* [EXERCISE PROMPT] The lines to copy are those in the listing below that contain the word "toolbar".
─── RECORDED DATA ───
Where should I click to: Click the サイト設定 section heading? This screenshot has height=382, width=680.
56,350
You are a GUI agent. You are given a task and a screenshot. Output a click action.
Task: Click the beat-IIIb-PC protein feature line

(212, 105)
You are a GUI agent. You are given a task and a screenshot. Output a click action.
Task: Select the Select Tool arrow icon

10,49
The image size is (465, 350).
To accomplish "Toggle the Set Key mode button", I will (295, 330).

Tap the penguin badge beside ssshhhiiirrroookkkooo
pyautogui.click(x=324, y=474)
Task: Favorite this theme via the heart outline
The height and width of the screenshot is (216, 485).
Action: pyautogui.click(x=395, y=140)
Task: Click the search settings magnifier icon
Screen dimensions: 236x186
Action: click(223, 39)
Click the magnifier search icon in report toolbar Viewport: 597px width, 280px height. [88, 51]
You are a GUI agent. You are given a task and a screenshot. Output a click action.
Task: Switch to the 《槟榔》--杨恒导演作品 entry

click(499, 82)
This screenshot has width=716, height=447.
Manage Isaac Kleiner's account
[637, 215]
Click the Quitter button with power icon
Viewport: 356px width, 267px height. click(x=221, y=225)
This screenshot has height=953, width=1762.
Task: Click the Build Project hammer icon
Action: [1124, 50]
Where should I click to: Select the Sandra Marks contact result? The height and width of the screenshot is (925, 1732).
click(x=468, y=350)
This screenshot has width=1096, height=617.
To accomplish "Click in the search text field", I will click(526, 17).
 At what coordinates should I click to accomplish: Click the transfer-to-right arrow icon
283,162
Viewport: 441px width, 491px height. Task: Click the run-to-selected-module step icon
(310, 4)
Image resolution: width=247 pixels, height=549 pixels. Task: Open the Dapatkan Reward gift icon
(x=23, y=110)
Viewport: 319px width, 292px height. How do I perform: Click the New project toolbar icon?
───
* [EXPECTED OUTPUT]
Click the magnifier search icon in report toolbar Viewport: 597px width, 280px height. [88, 51]
Viewport: 319px width, 292px height. How do I perform: Click the New project toolbar icon?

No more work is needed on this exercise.